## УСЛОВИЯ ЗАДАНИЯ
1 - Какую должность занимала Вера Ивановна, согласно отрывку о биологическом павильоне?
2 - Перепишите из отрывка о биологическом павильоне участок от «- Ну, давай» до «них жили сотрудники.» включительно, ничего не меняя.
3 - Допишите следующую часть отрывка о биологическом павильоне, начиная сразу после его последнего предложения.

## ФРАГМЕНТ ТЕКСТА
^^^^

Совсем рядом от линейки, в тени сосен располагался бывший биологический павильон и живой уголок, где когда-то работали бабушка и дедушка, а потом  и мой муж,  биологи-краеведы - вели кружки, водили детей в походы по окрестностям. И одну смену, когда старшему сынишке едва минуло полтора месяца, мы жили при павильоне в крохотной комнатушке. Стеклянные стены павильона, рамы из квадратов и треугольников, до сих занавешены белым тюлем, как, впрочем, и  веранды в отрядных дачках. Дверь не заперта,  осторожно входим внутрь. Последнее время здесь располагался штаб, что и следовало из названия, нарисованного разноцветными карандашами или красками большими буквами на листе пожелтевшего картона, прикрепленного на двери. В застекленном павильоне светло, нагромождение столов, стульев, бумаг, коробок… В отгороженном у входа уголке – препараторской, комнатке, когда-то служившей нам жилищем - очень мрачно, затхло,  темно и сыро, окно совсем закрыто сосновыми ветвями. В углу – старый книжный шкаф, вывалившиеся из раскрытых дверок стопки старых журналов, на полу – покрытые плесенью коробки с толстыми тетрадями и амбарными книгами.  Задерживаться здесь явно не хотелось.  Подавленные увиденным, молча вышли мы из когда-то любимого и родного павильона. У мужа сразу упало настроение, захотел повернуть назад, но меня влекло дальше, дальше, до самого стадиона и каменных дачек.
      - Ну, давай еще немного, хотя бы до Лилиной дачки!

      Он нехотя, с большим усилием, не говоря ни слова и изобразив на лице великое неудовольствие,  поплелся рядом со мной.   

      Маленький зеленый домик среди густого частокола тонких высоких сосен – жилище завхоза  Веры Ивановны. Такие крошечные дома, типовые для 80-х лет прошлого века, были  недороги, доступны и популярны в дачных кооперативах. Дверь и переплеты окон, выкрашенные голубой краской, сохранились хорошо. Крыльцо и крыша – в густом слое шишек и рыжей хвои. Когда-то, давным-давно, темными августовскими вечерами два окошка домика жизнерадостно, как маяки, светились сквозь плотные оранжевые шторы. Эта яркая романтическая картинка живо возникла в моей памяти, ностальгически поднывая.  Несколько таких же домишек разбросано и по всей территории. Комнатка и мини-прихожая. В них жили сотрудники.

^^^^

## ИСХОДНЫЕ ДАННЫЕ
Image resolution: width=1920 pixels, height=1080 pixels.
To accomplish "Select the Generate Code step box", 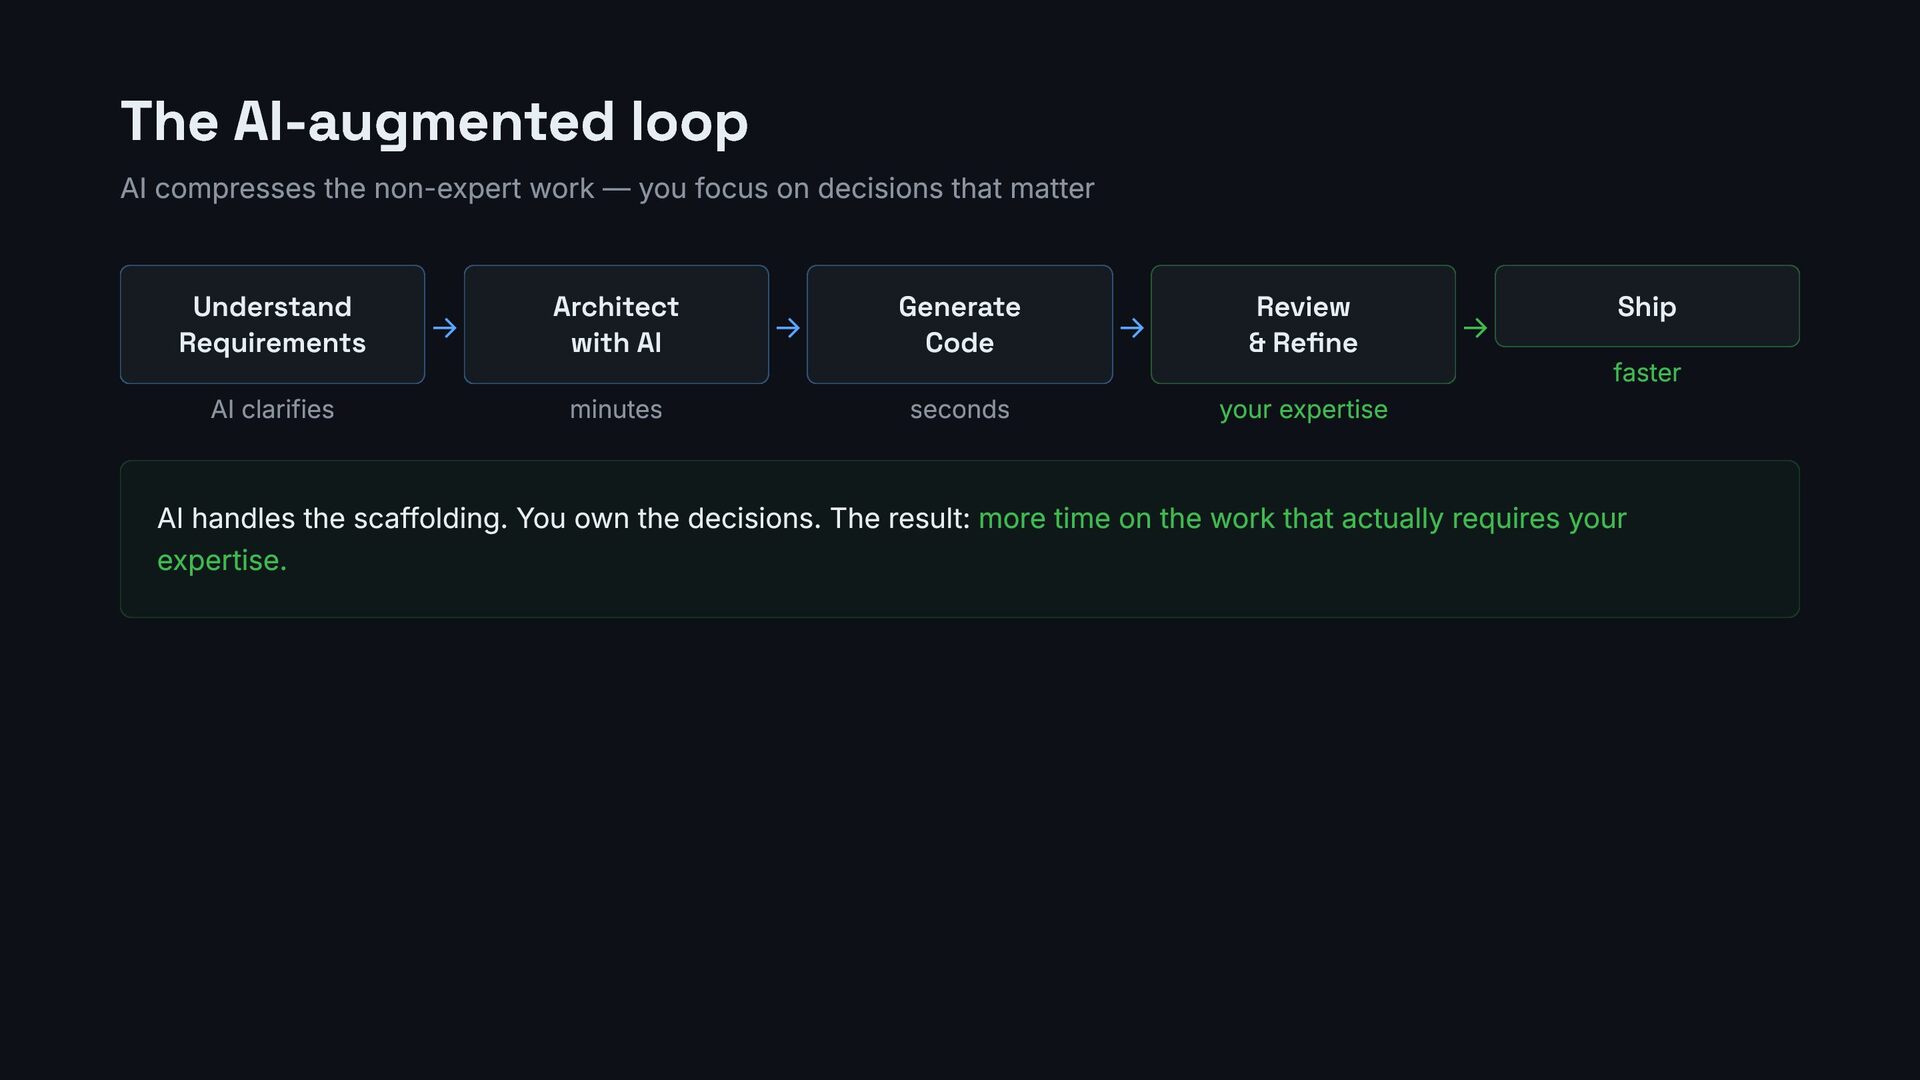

^^^^

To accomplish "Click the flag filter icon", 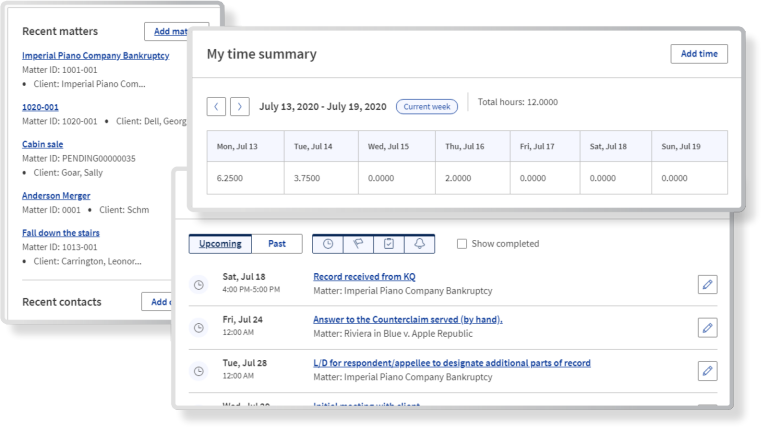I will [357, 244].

^^^^

## ОТВЕТЫ ПО ЗАДАНИЯМ
1 - Она была завхозом.

2 -
- Ну, давай еще немного, хотя бы до Лилиной дачки!

      Он нехотя, с большим усилием, не говоря ни слова и изобразив на лице великое неудовольствие,  поплелся рядом со мной.   

      Маленький зеленый домик среди густого частокола тонких высоких сосен – жилище завхоза  Веры Ивановны. Такие крошечные дома, типовые для 80-х лет прошлого века, были  недороги, доступны и популярны в дачных кооперативах. Дверь и переплеты окон, выкрашенные голубой краской, сохранились хорошо. Крыльцо и крыша – в густом слое шишек и рыжей хвои. Когда-то, давным-давно, темными августовскими вечерами два окошка домика жизнерадостно, как маяки, светились сквозь плотные оранжевые шторы. Эта яркая романтическая картинка живо возникла в моей памяти, ностальгически поднывая.  Несколько таких же домишек разбросано и по всей территории. Комнатка и мини-прихожая. В них жили сотрудники.

3 -
      Ряд, а вернее, улица типовых бревенчатых дачек для отрядов вдоль берега Пышмы. Почти все, как прежде. Только крыльцо и дорожки завалены порыжевшими сосновыми иголками, да не слышно детского смеха и бодрых песен из громкоговорителя. Тишина.... Заглянула в окно одной. Внутри стоят кровати,  даже матрасы лежат. На окнах тюль. Заходи и живи, пионер! Но наружная дверь заперта.
А у  старой дачки в низинке, среди тесно тянущихся к небу высоких чахлых сосен, крыша в дырах, явно протекает.
      Отметила еще одну не очень приятную картину – спиленные могучие сосны, поваленные то тут, то там преграждали наш путь, перегородив дорогу. А очень многие хорошие сосны обвязаны веревками – помечены к сносу… Печально.  Я смирилась с мыслью, что до дальней окраины лагеря дойти не получится. Чтоб обойти еще часть «Спутника», повернули налево вдоль строя отрядных дачек на берегу.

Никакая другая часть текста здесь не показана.